**** INPUT ****
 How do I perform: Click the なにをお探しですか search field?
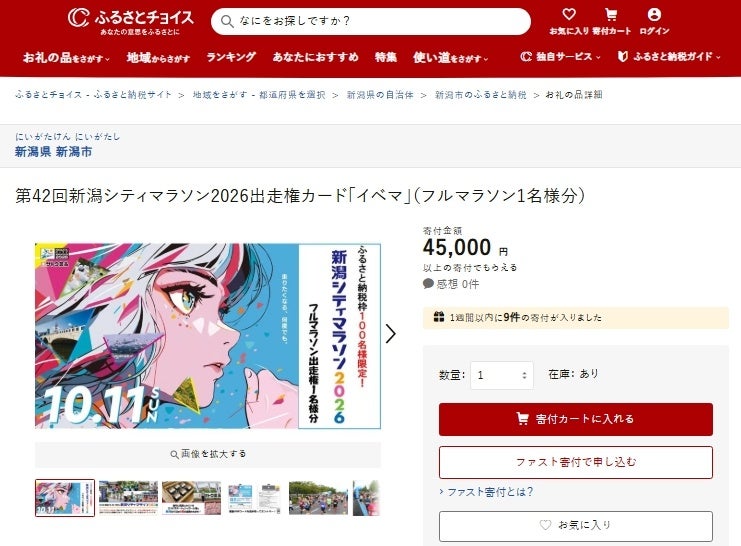click(370, 21)
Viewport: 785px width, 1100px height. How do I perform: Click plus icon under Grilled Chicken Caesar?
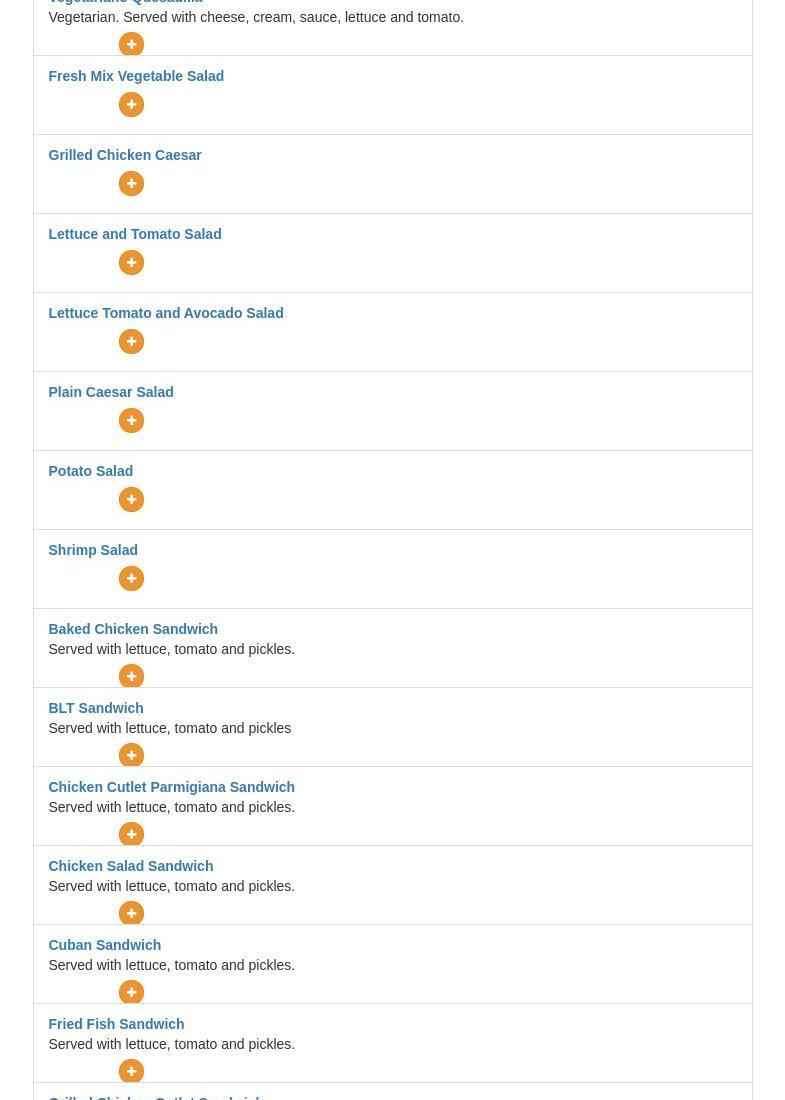click(x=131, y=184)
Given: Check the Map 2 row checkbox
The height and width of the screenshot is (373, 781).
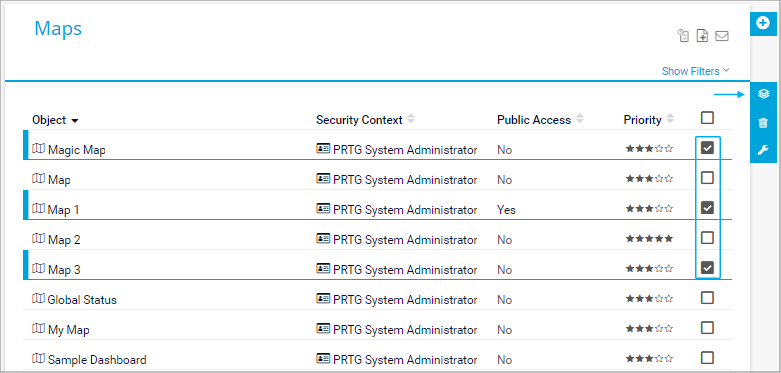Looking at the screenshot, I should pyautogui.click(x=707, y=238).
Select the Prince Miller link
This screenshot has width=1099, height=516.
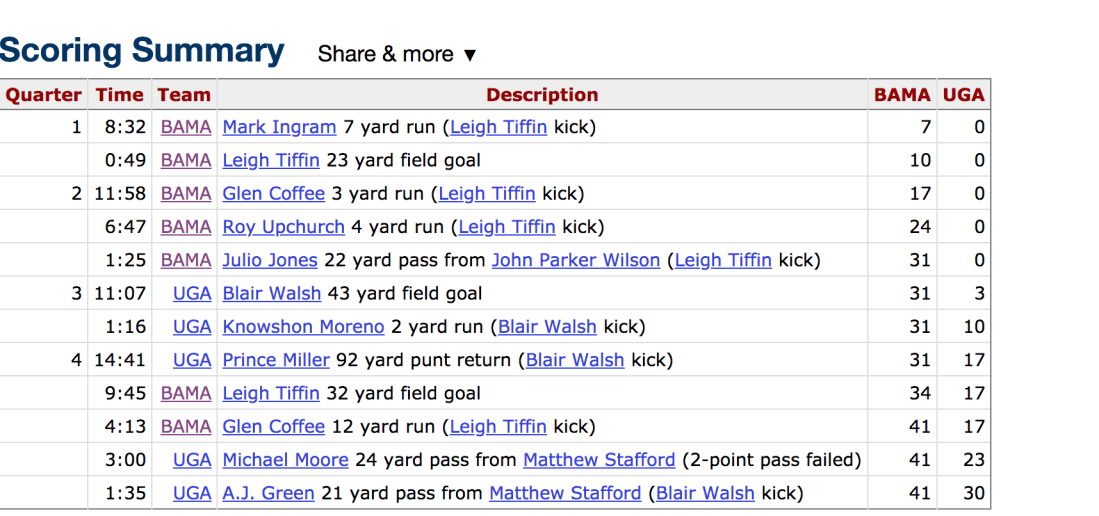pos(276,360)
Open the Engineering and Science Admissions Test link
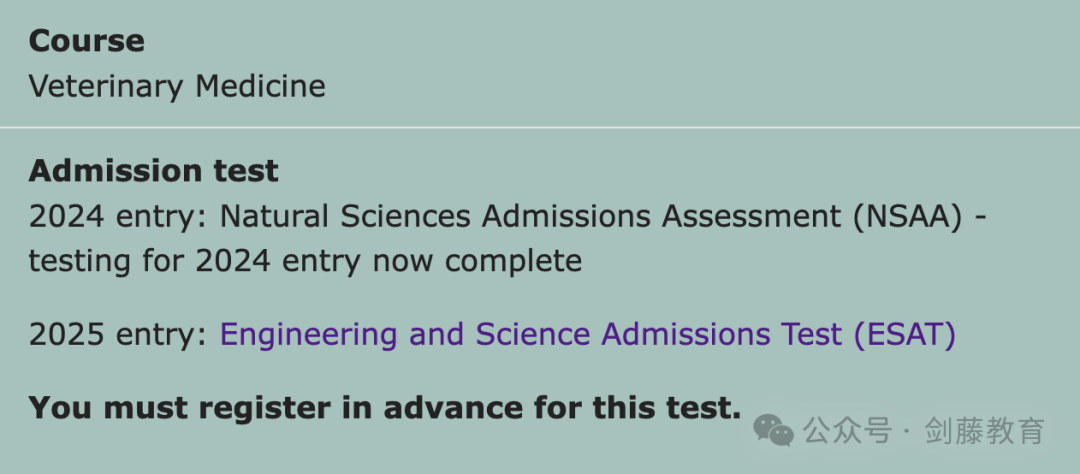This screenshot has height=474, width=1080. [588, 335]
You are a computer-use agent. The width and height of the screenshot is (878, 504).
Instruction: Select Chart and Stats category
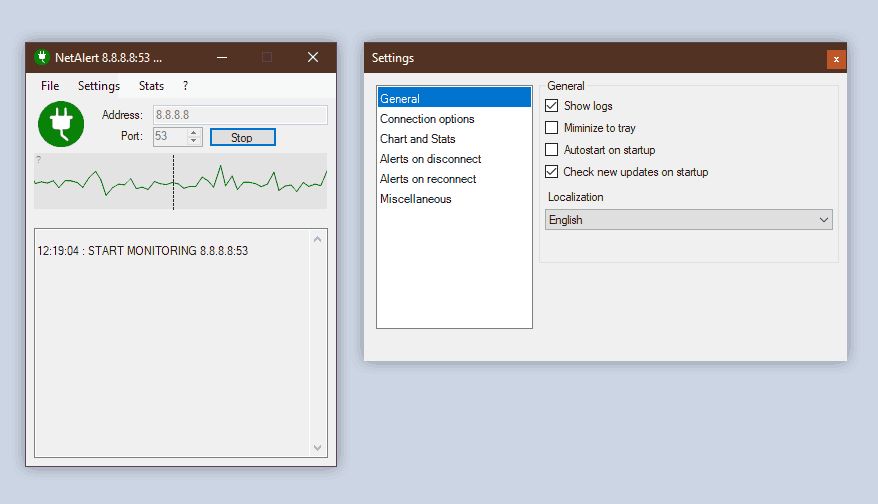(418, 139)
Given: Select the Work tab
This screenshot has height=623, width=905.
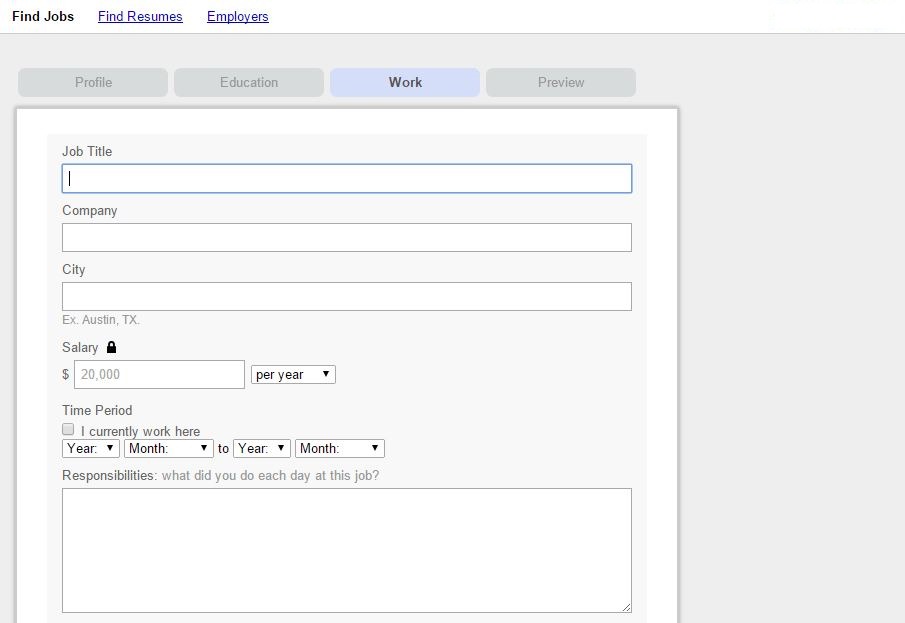Looking at the screenshot, I should point(405,82).
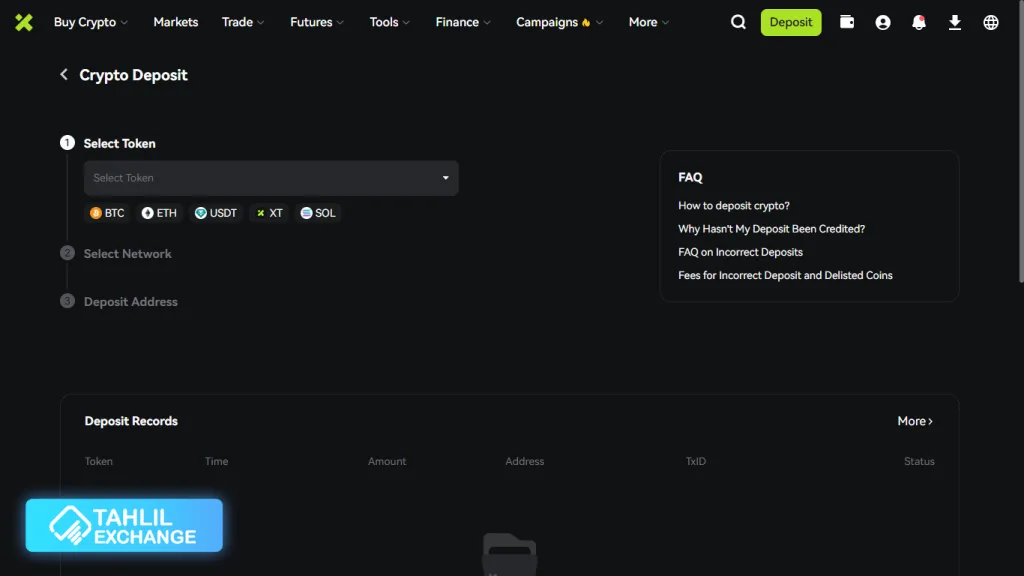Choose the USDT quick token chip
Viewport: 1024px width, 576px height.
(216, 213)
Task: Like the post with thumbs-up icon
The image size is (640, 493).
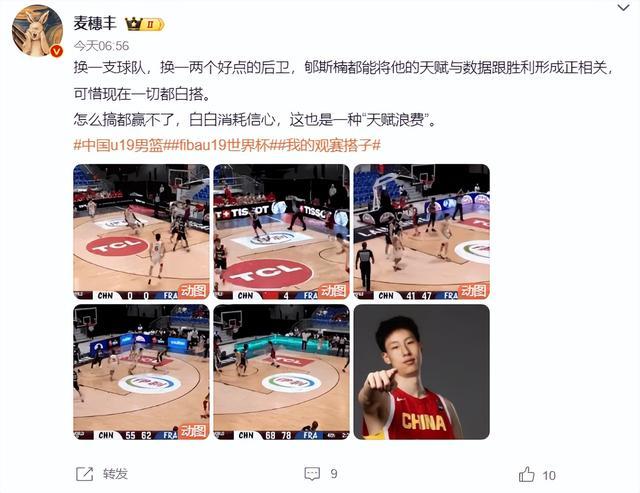Action: coord(527,474)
****
### WHAT THE TASK ASKS
From the line containing "This screenshot has width=1099, height=516." down to the last line of the data, print every line exactly and nothing else. Pictures stay out of the copy.

### REPLY TO THE TASK
This screenshot has width=1099, height=516.
pos(276,360)
Open the Engineering and Science Admissions Test link
This screenshot has height=474, width=1080. [588, 335]
You are a computer-use agent. The width and height of the screenshot is (878, 504).
Instruction: Select Chart and Stats category
(418, 139)
Given: Select the Work tab
This screenshot has height=623, width=905.
Looking at the screenshot, I should point(405,82).
Choose the USDT quick token chip
Viewport: 1024px width, 576px height.
(216, 213)
Task: Like the post with thumbs-up icon
The image size is (640, 493).
Action: coord(527,474)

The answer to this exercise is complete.